Since the first set of our Valley Choral Society Christmas concerts is this weekend, and we've already had three 6:30-10 pm rehearsals this week, tonight is the only night for me to work on my online class. I'm supposed to describe the final in "more detail."
Instead, let me procrastinate a little longer so I can describe to you some of my thoughts about books I've recently read.
The first one, Lisey's Story by Stephen King, is one of the best books I've read in quite a while. I'm fascinated by King's literary style and am pleased to be able to experience the maturation of an author's style as it happens (as contrasted to studying an author from the past in an English class). I read the book as two selves: the reader who was following the plot, and the analyst who noted King's method for transitioning from present to past, the way he parceled out how his characters looked, and how he managed to make a terrible plot element take a back seat to the dominant love-story theme. (Note: the "terrible" part is no worse than what you read in The Color Purple, but I don't want to give the story away by being more specific.)

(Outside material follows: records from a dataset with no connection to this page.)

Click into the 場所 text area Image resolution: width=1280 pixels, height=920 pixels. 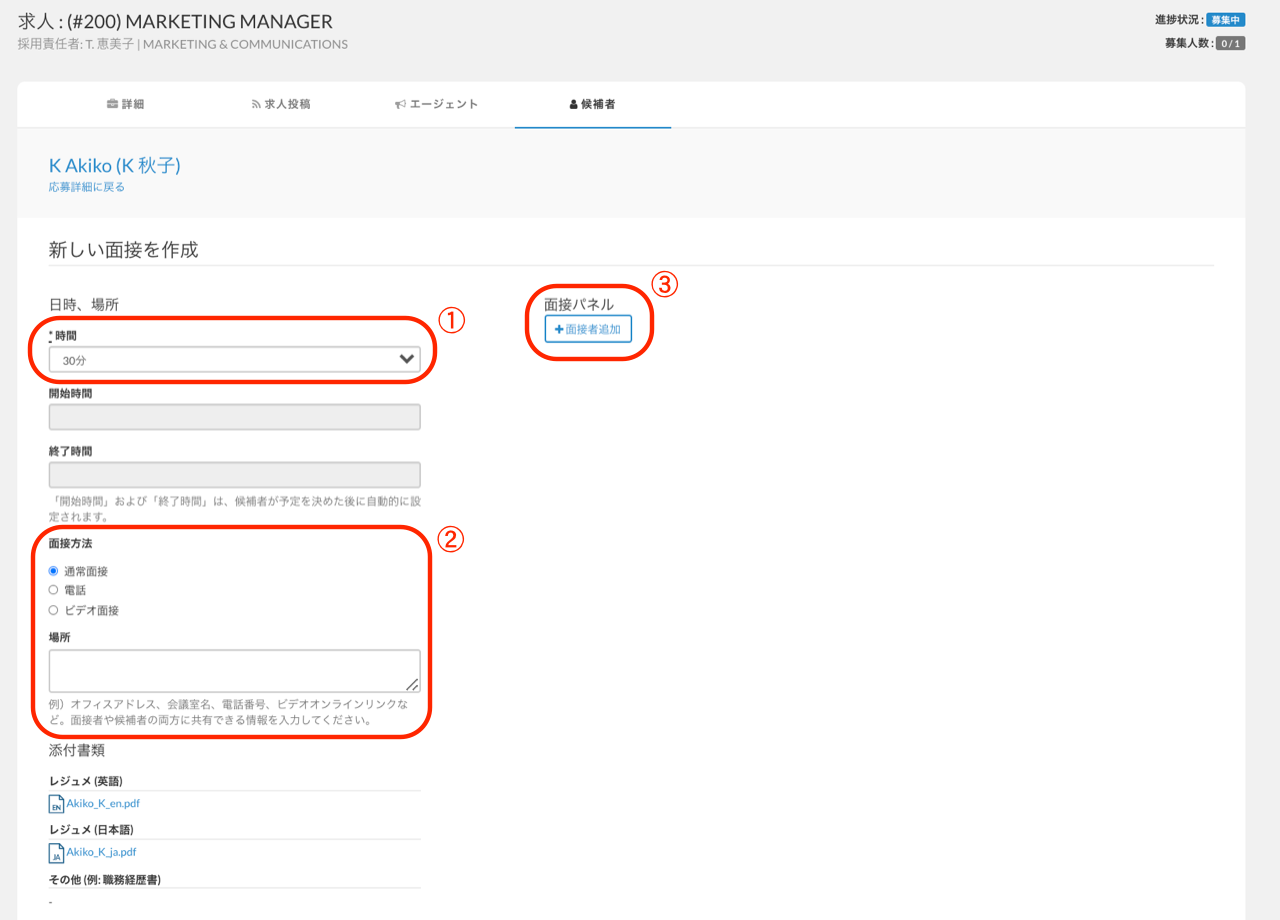pos(234,670)

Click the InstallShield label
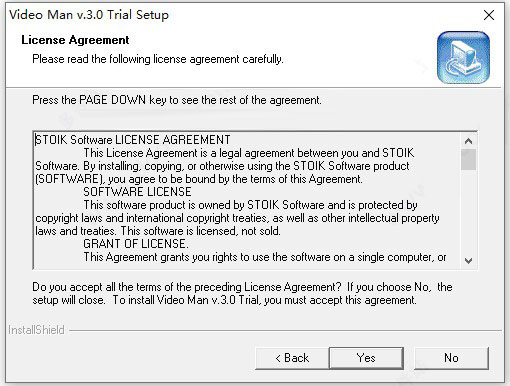(36, 330)
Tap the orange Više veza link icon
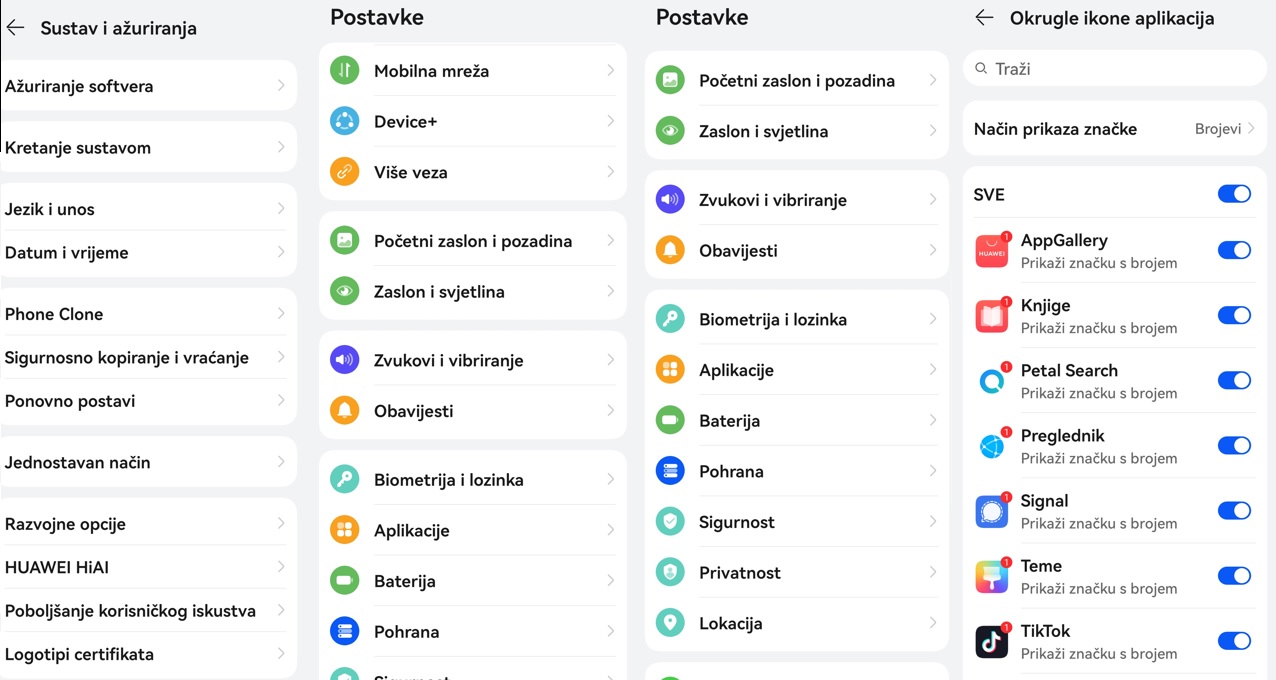 [x=344, y=172]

As usual for a King novel, there's a hefty dose of coarse language and violence, so if that distracts you from enjoying the book, leave this one alone. Also, as usual, the protagonist is a writer. In typical King fashion, the border between the Real World and an invisible horror is thin. But the great part of this book is how deftly he crafts the image of the endurance of love between a husband and wife. This is the same theme he used in Bag of Bones, which is my other favorite book of his (and which cost me a job, but that's another story). Definitely a departure and an improvement from his earlier blood-and-horror books.
The second book I want to address is one of the WORST that I've read lately, Son of a Witch by Gregory Macguire. The first in this series, Wicked, was amusing and sardonic -- a clever twist on the Wizard of Oz story. It was so successful it was turned into a Broadway show. Later I read his Confessions of an Ugly Stepsister which was ok, but not good enough to make me want to read more, until I was in an airport and needed something, anything more promising than the usual NYTimes "bestseller" pulp.
Son of a Witch is dark, joyless, and rambling. Characters appear and grow nowhere. They're flat. The story line is disjointed and trite. I don't blame him for milking the OZ concept for as many volumes as he can sell, but save your money and avoid this one.